··· Information ···

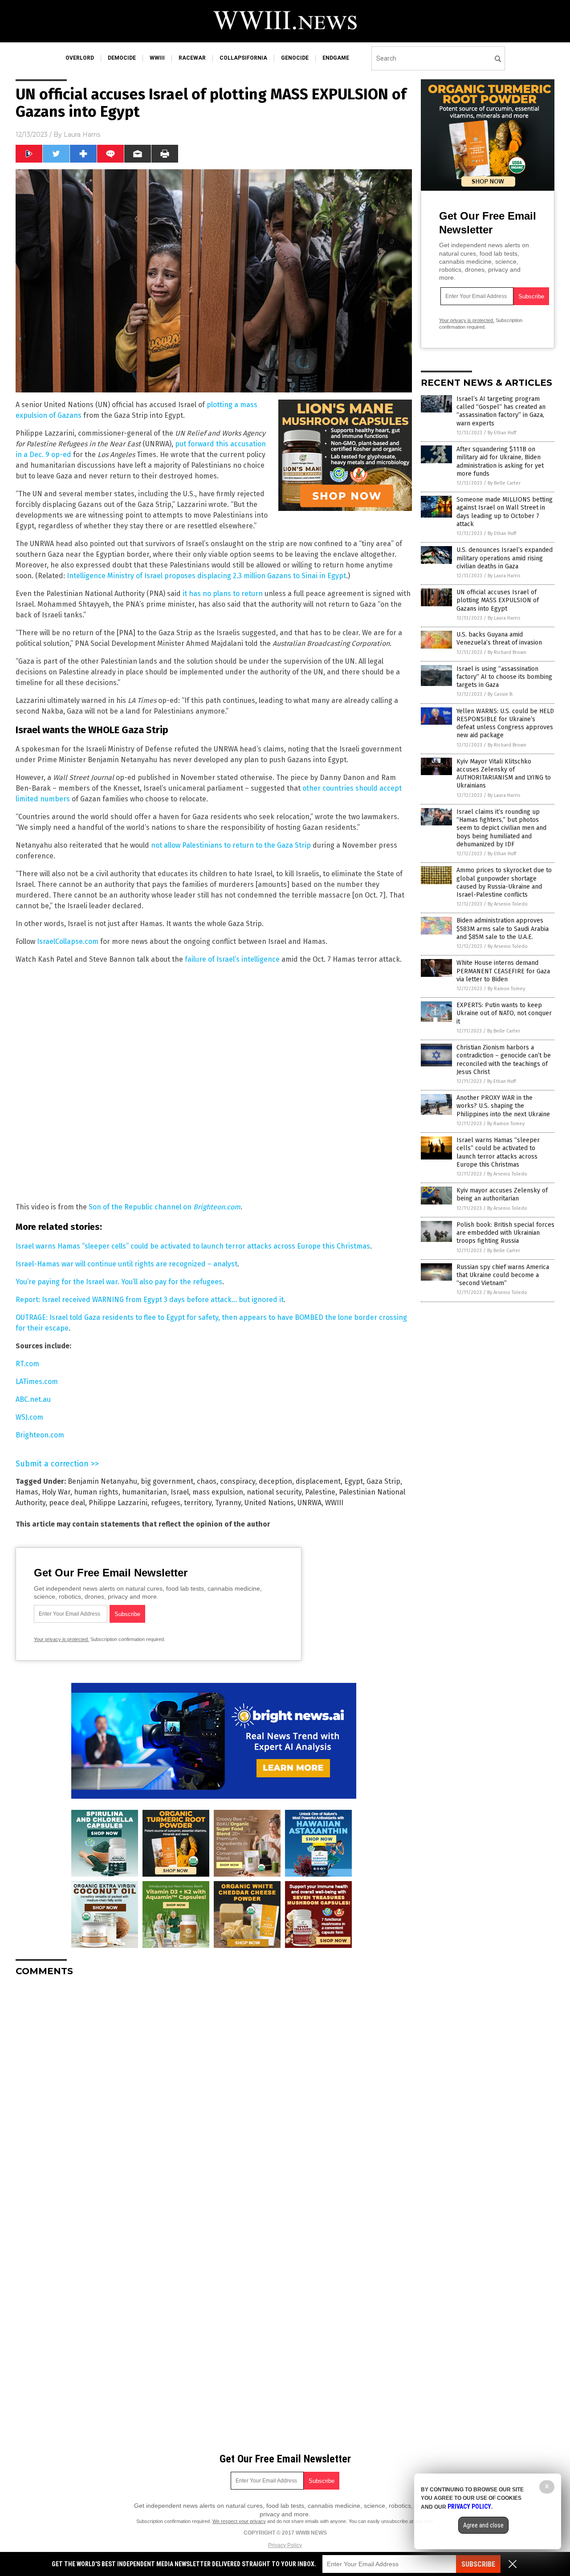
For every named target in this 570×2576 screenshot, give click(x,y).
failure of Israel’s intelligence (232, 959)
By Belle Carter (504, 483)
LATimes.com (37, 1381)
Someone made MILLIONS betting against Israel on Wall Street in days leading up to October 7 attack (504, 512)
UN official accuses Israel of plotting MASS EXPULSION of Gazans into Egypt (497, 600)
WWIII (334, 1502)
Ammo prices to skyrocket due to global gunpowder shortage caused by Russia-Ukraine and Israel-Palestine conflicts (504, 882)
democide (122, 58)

···
··· Information ···

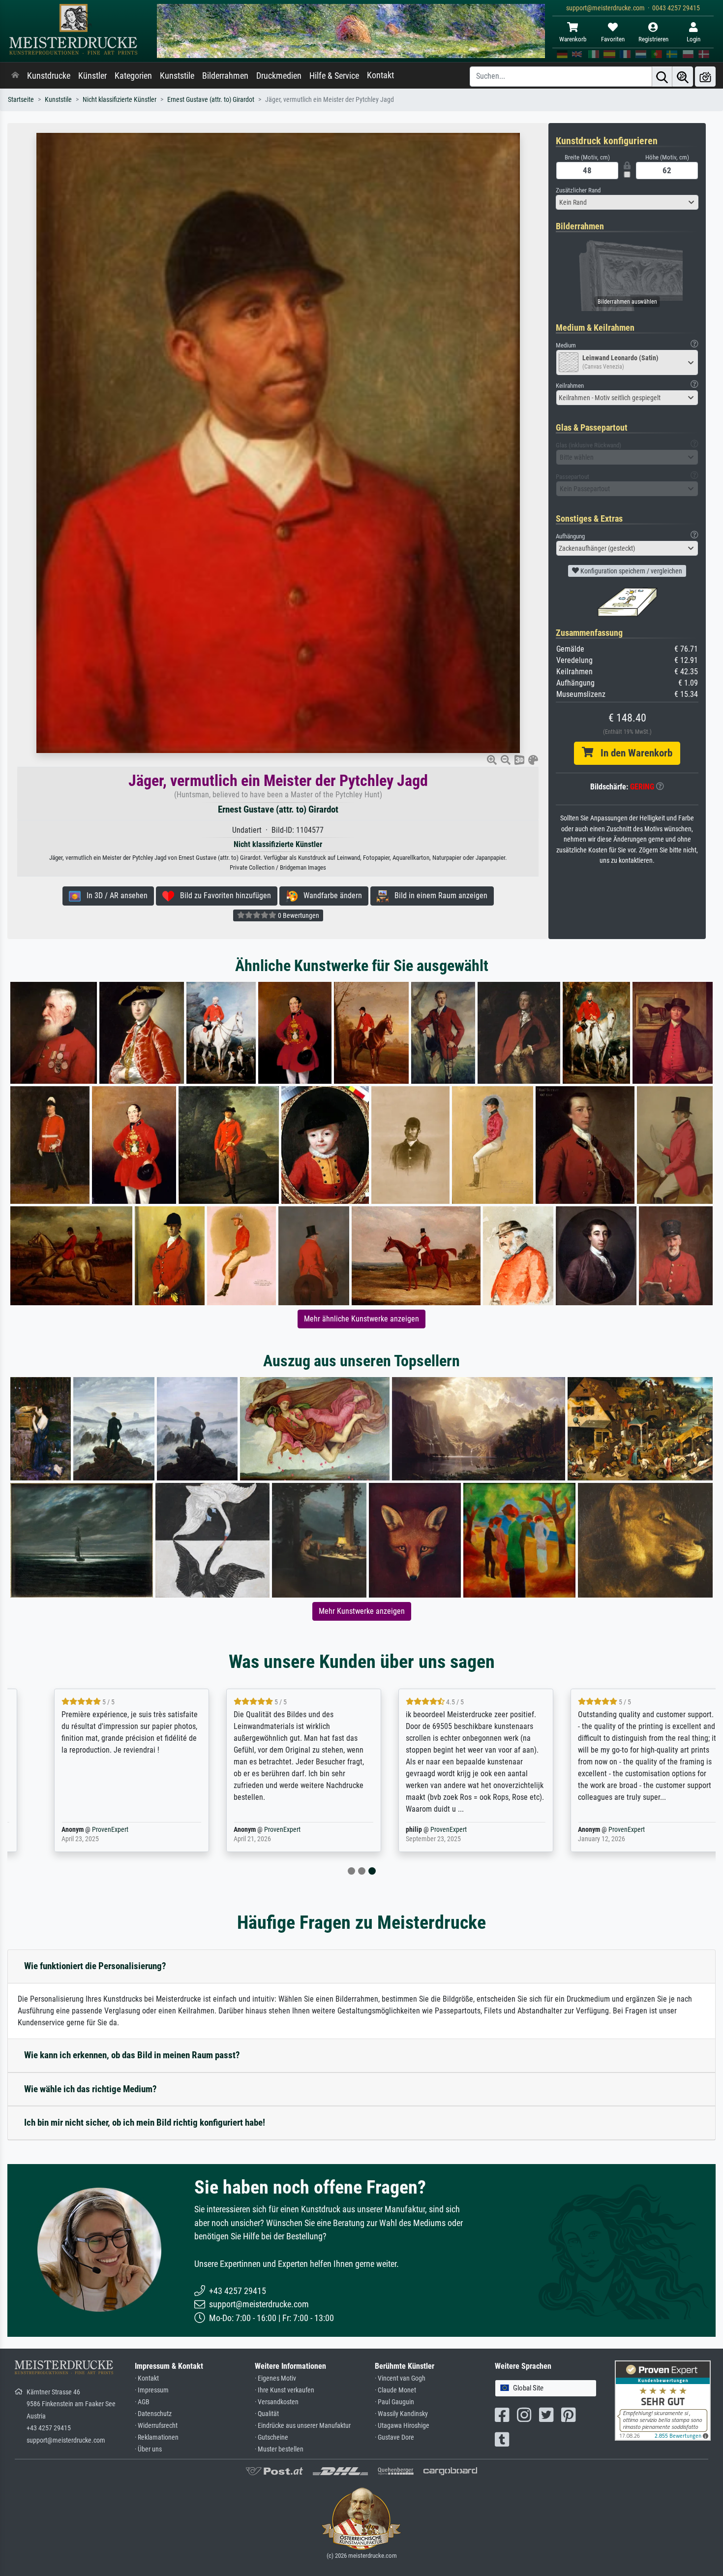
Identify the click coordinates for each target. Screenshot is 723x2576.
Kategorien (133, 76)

···
··· Information ···

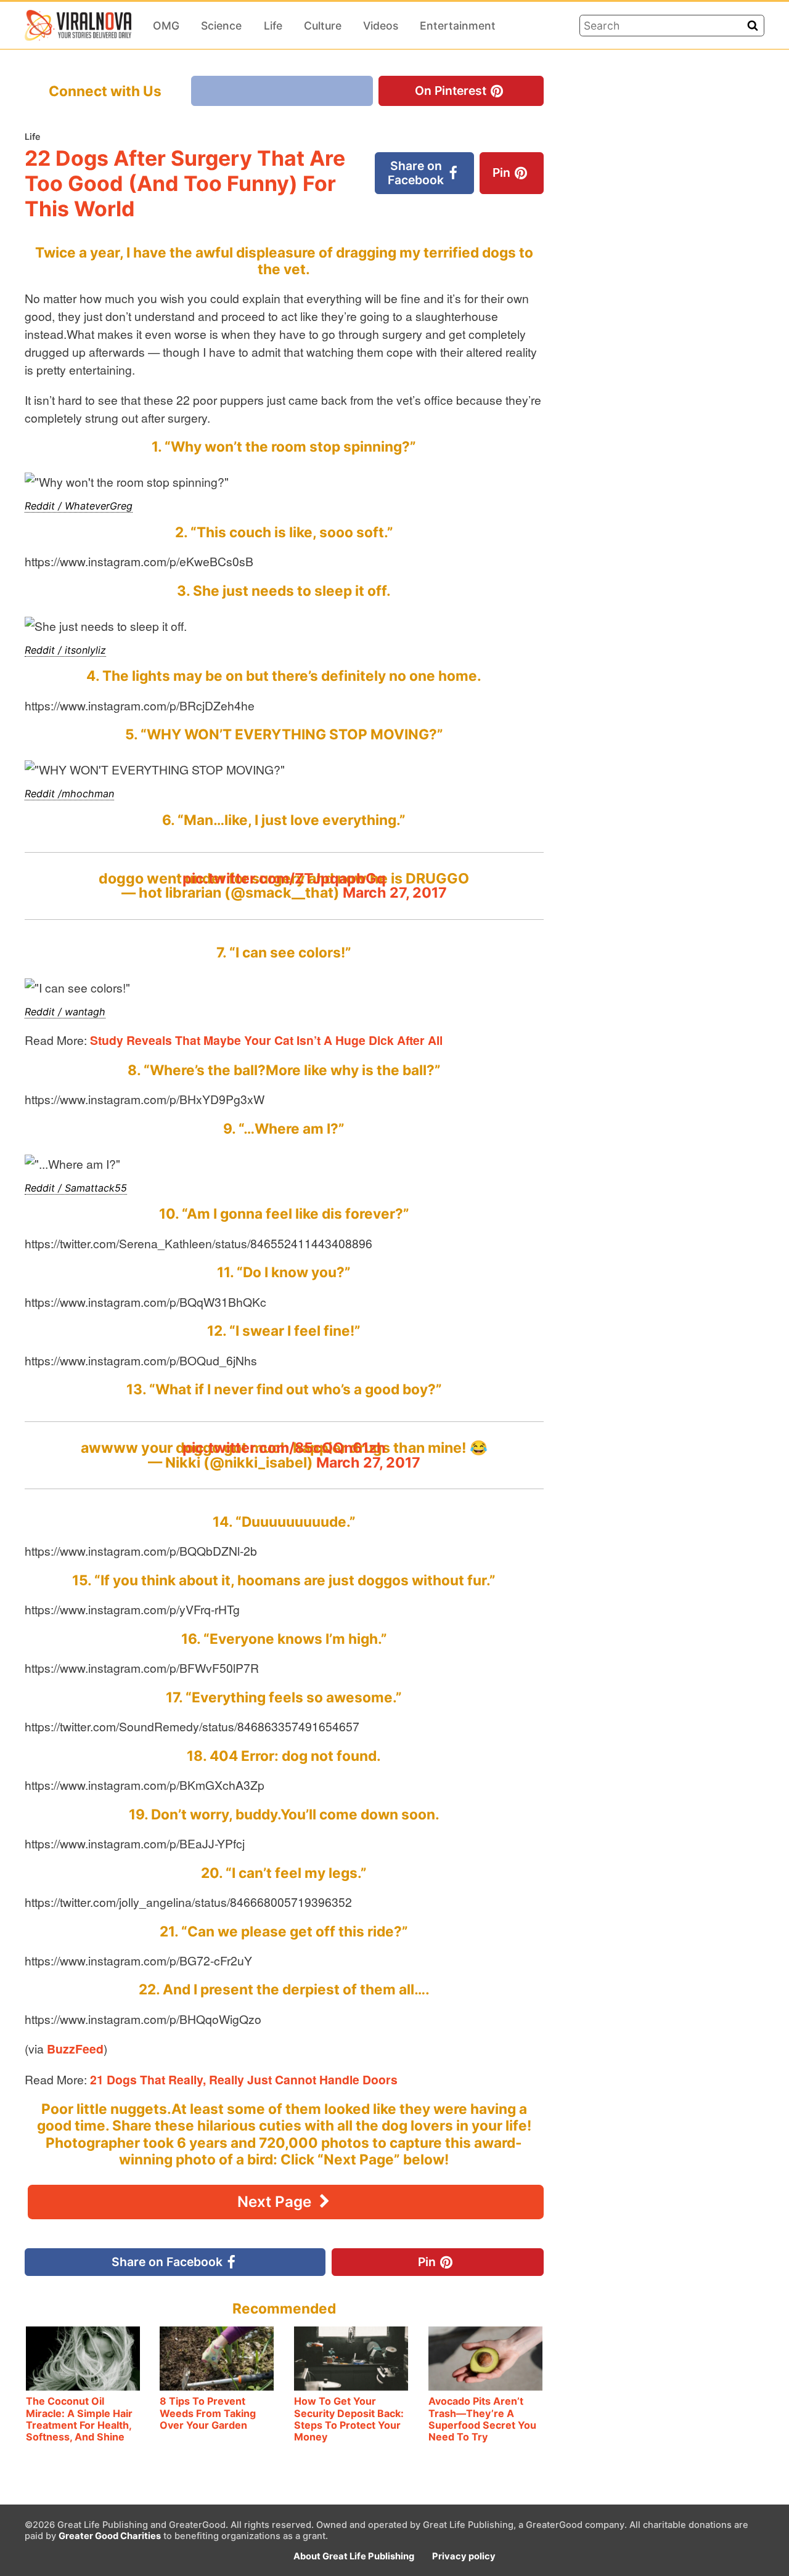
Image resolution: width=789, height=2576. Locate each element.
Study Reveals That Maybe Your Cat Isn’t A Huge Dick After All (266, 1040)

···

Problem to solve: From the records above, print exactly the lines that run from the line with "LATimes.com (37, 1381)" to the line with "democide (122, 58)", inclusive.

The completed task:
LATimes.com (37, 1381)
Someone made MILLIONS betting against Israel on Wall Street in days leading up to October 7 attack (504, 512)
UN official accuses Israel of plotting MASS EXPULSION of Gazans into Egypt (497, 600)
WWIII (334, 1502)
Ammo prices to skyrocket due to global gunpowder shortage caused by Russia-Ukraine and Israel-Palestine conflicts (504, 882)
democide (122, 58)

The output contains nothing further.